Hamid Hayat goes free, CVE in Boston, remembering Partition
Are 2020 candidates ignoring Muslims? Or are they tweeting about them too much?
Salaam, friends!
Another month, another slew of news articles about Muslims. Here are the most interesting links, for your viewing pleasure.
After I hit send, I’m going to get back to prepping a piece on Bernie Sanders and Julian Castro participating in tonight’s ISNA presidential forum. I’ll be watching the livestream here in about an hour—if you’ve got nothing else to do tonight, grab some popcorn and maybe we can DM about it.
📌 TOP PICKS
HuffPost — Rowaida Abdelaziz spoke to over 30 Muslim women across the country about their experiences wearing a burkini swimsuit in public, uncovering a pattern: Muslim women are still fighting for their right to swim. Often they are confronted in public, humiliated and abused.
The Intercept — For years, reporters questioned the terror prosecution of Hamid Hayat, charged with attending a terrorist training camp in Pakistan. Now he's been freed after 14 years, becoming the first international terrorism defendant in the post-9/11 era to have his conviction fully overturned. (Don’t miss reading about Hayat’s emotional Eid celebration, or this 2006 piece that outlines some of the case details)
RNS — Politicians on the left are pushing to tackle white supremacist hate by expanding the federal Countering Violent Extremism initiative. But it's worth it to look at how CVE has already divided Muslim communities across the U.S.—including in Boston, where a half-million-dollar police mentorship program has targeted local Somali Muslim youth for the past two years.
Gothamist — In 2017, the FBI proposed a deal to an Uzbek immigrant who overstayed his tourist visa: He could stay in the U.S., but only if he spied on New York City mosques. Two years later, the reluctant informant tries to break up with the FBI.
Next City — “We can literally disrupt the mortgage system.” Minneapolis’ Somali Muslim community has built a culturally appropriate, non-predatory mortgage option so they can bypass banks and interest when buying homes.

__ENTRIES PROVIDED__:
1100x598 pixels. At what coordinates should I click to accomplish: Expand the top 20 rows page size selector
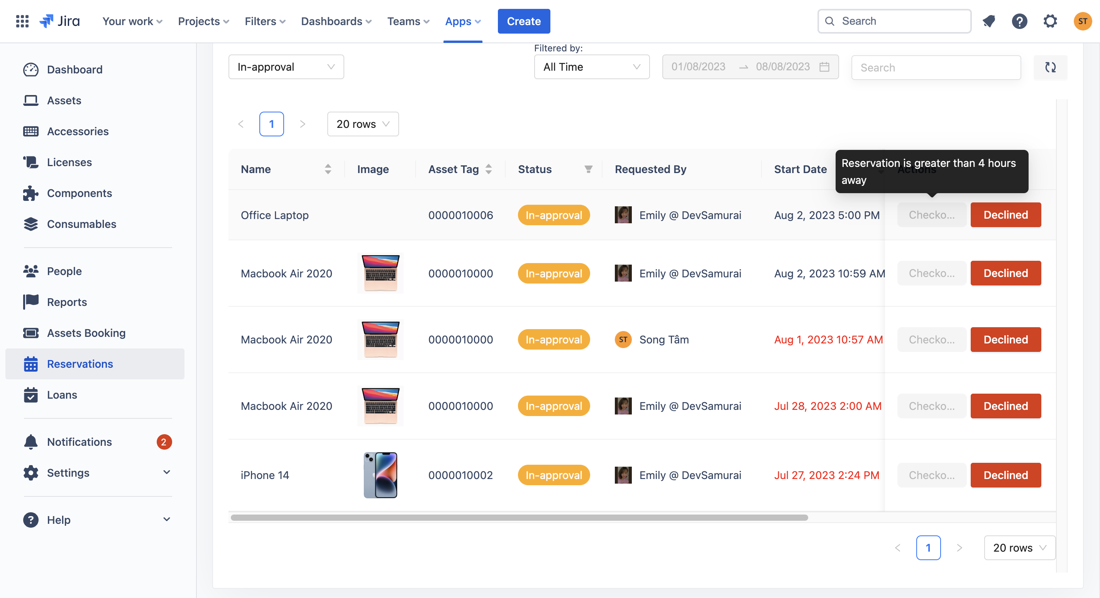tap(363, 124)
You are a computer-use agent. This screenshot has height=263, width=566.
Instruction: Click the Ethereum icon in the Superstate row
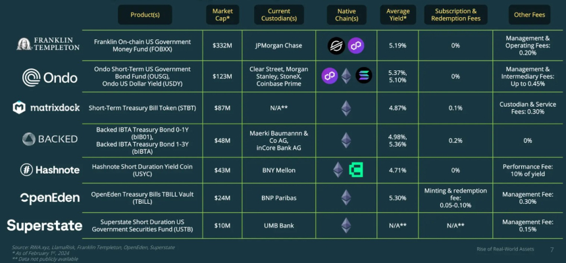(346, 226)
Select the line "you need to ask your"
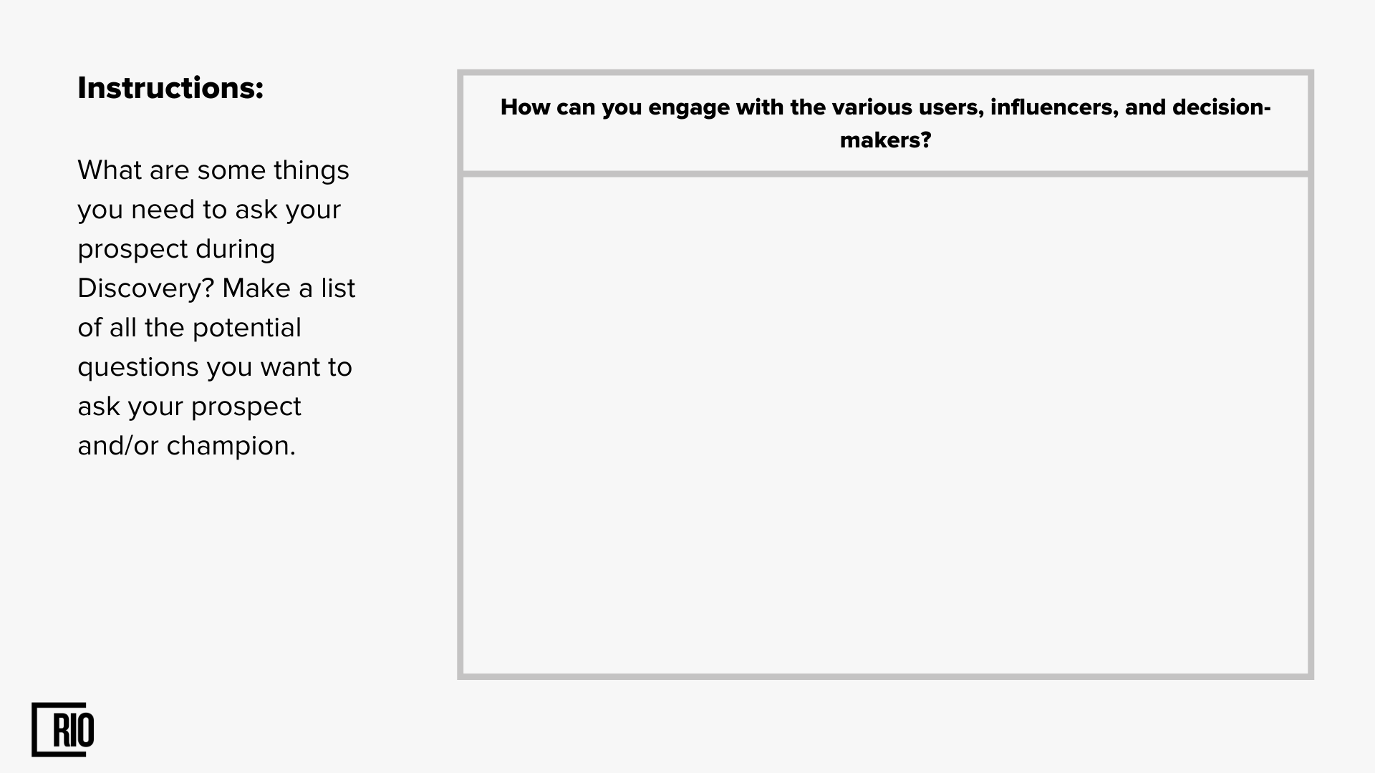 click(x=209, y=210)
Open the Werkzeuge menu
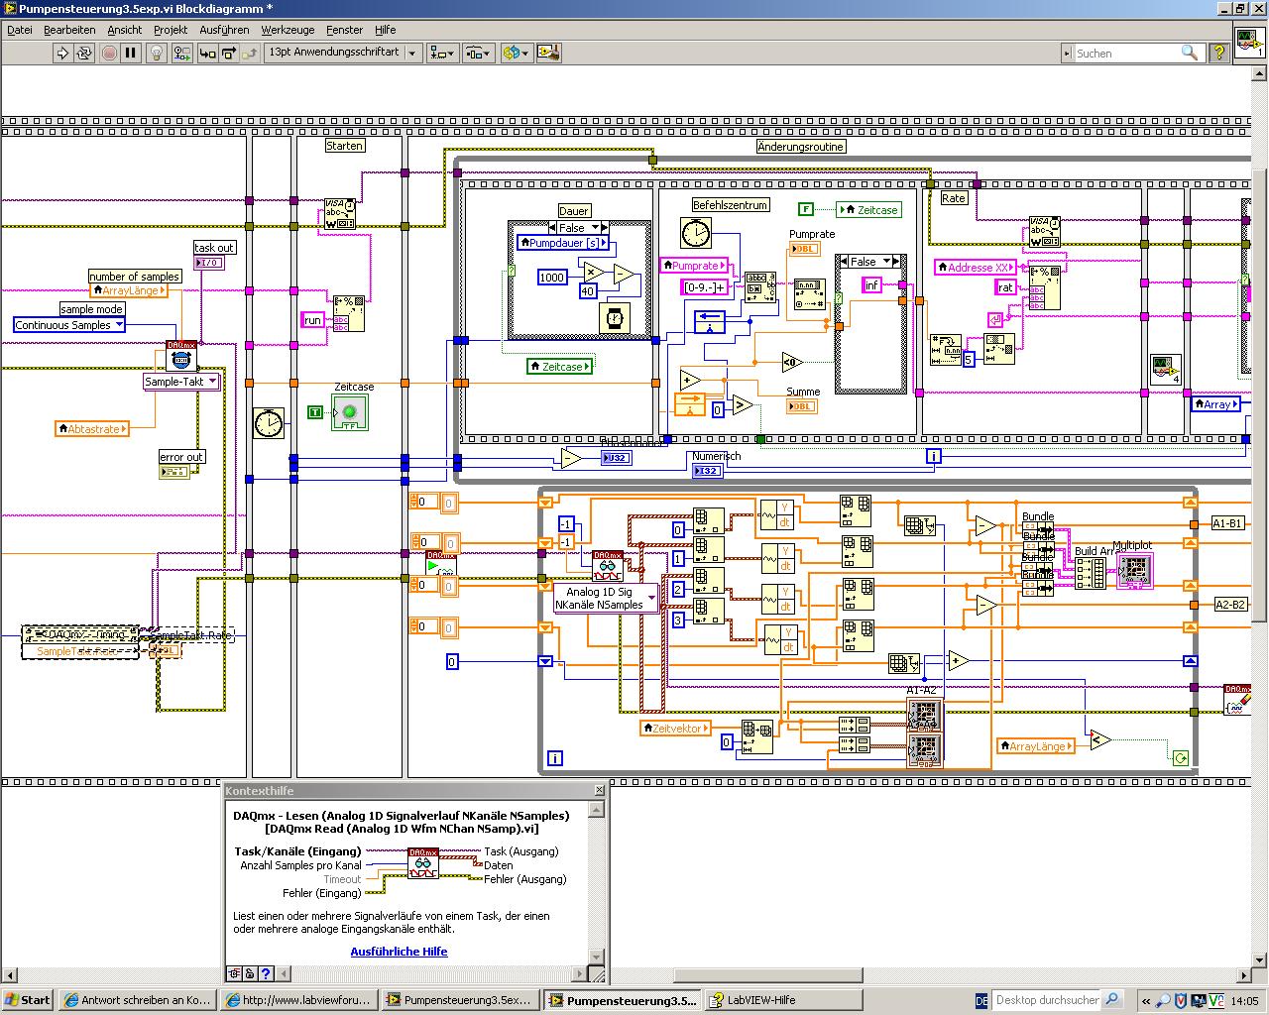Viewport: 1269px width, 1015px height. (x=288, y=30)
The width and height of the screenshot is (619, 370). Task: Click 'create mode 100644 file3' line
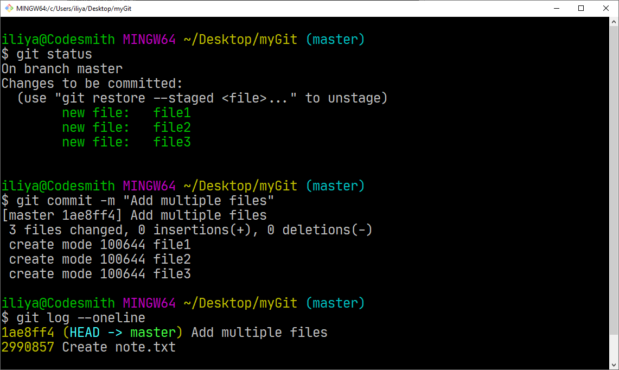coord(100,274)
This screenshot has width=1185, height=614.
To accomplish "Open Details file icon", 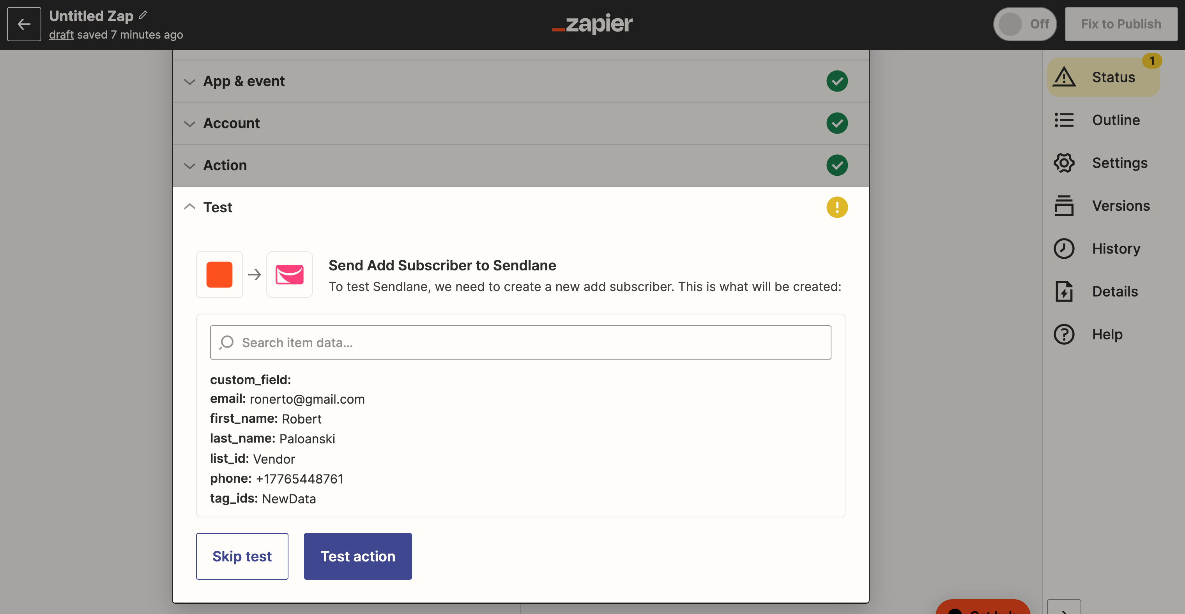I will 1064,291.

__SET TASKS__:
1/ Select each line of the records that contains the word "This" and copy those lines.
2/ Write the next part of the newsletter of news links about Muslims, starting after its last line.
The newsletter and the records have no connection to each other.

__RESPONSES TO THE TASKS__:
1/
You are a computer-use agent. This screenshot has height=263, width=566.
This screenshot has width=1185, height=614.

2/
RNS — This month marks the 72nd anniversary of the Partition of India. Harmeet Kamboj explores how South Asian Americans today are reckoning with the painful legacy of the largest human migration in history—from the shared fight against the racialization of Muslim identity, to the struggle to overcome our own religious prejudice and build a cohesive South Asian identity.
🆘 DISCRIMINATION & HATE
In Southern California, Uighurs say there is not one among them who has not had a friend or family member “disappeared” by Chinese police. Sarah Parvini reports for the L.A. Times.
A black Muslim woman accused the NYPD of using excessive force and violating her religious freedom when officers ignored her requests to be searched by a female officer—resulting, eventually, in a neck fracture. Arun Venugopal reports for Gothamist.
Here’s how far-right groups demonized the International Institute for Islamic Thought and other Muslim civil organization as fronts for the Muslim Brotherhood.
A Subway worker in Minnesota yelled “go back to your country” at a Muslim customer because, as he explains, “I get angry when I am thirsty.”
A Muslim man told a Starbucks employee in Philadelphia that his name was Aziz. She wrote “ISIS” on his cup.
A 12-year-old Muslim girl was forced to remove her hijab by Air Canada while traveling with her teammates on the U.S. National Squash team.
🗳 POLITICS
Sen. Bernie Sanders and Sec. Julian Castro will be at tonight’s presidential forum at the Islamic Society of North America’s conference, the largest annual gathering of Muslims in the country. But the vast majority of 2020 contenders are skipping the forum. “If Democrats continue to ignore the Muslim vote, they could find that post-Trump, the GOP might make inroads in our community,” Dean Obeidallah writes.
“If they’re serious about courting the Muslim vote, they have to show up,” the forum’s moderator told Politico. A previous piece from Politico also goes into further detail about why Muslim activists think their concerns are getting short shrift in the Democratic primary.
It looks like more presidential candidates are visiting mosques than ever before, Rowaida Abdelaziz writes, though it’s a pretty low bar to cross.
A new tweet analysis by political scientist Ryan Burge shows that 2020 Democratic candidates are failing to reach out to Christian voters on social media, instead occasionally tweeting about Muslims or about religion in vague and inclusive terms. “That could mean that Democratic candidates want to use Trump’s caustic language around Islam as an opportunity to discuss their belief in religious freedom for all religious minorities, many of which are strong supporters of the Democratic Party,” Burge wrote.
New research shows that even implicitly framing Muslim and American identities as separate may reduce Muslim Americans’ willingness to engage in politics. (Shocking!)
Muslim voters could be key to a blue Michigan in 2020—if Democrats reach out. The Democratic National Convention’s Muslim Listening Tour is the first step.
When Rep. Ilhan Omar is accused of anti-Semitism, it’s major headline news for weeks. When a Republican official smears Muslims by saying they have “have great animosity” toward Jews, there’s silence, Mehdi Hasan observes at The Intercept.
⚖️ LAW & POLICY
A number of Canadian Muslims have been turned away at the Canada-U.S. border. Those denied entry include a prominent Toronto imam who serves as a police chaplain.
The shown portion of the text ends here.